> What is required
Reproduce the following lines without changing anything in them.
+++++
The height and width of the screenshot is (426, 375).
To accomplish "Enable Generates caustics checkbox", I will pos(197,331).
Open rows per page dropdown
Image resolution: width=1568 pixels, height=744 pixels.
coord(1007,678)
+++++
> Expected answer
The height and width of the screenshot is (426, 375).
To accomplish "Enable Generates caustics checkbox", I will pos(197,331).
Open rows per page dropdown
Image resolution: width=1568 pixels, height=744 pixels.
coord(1007,678)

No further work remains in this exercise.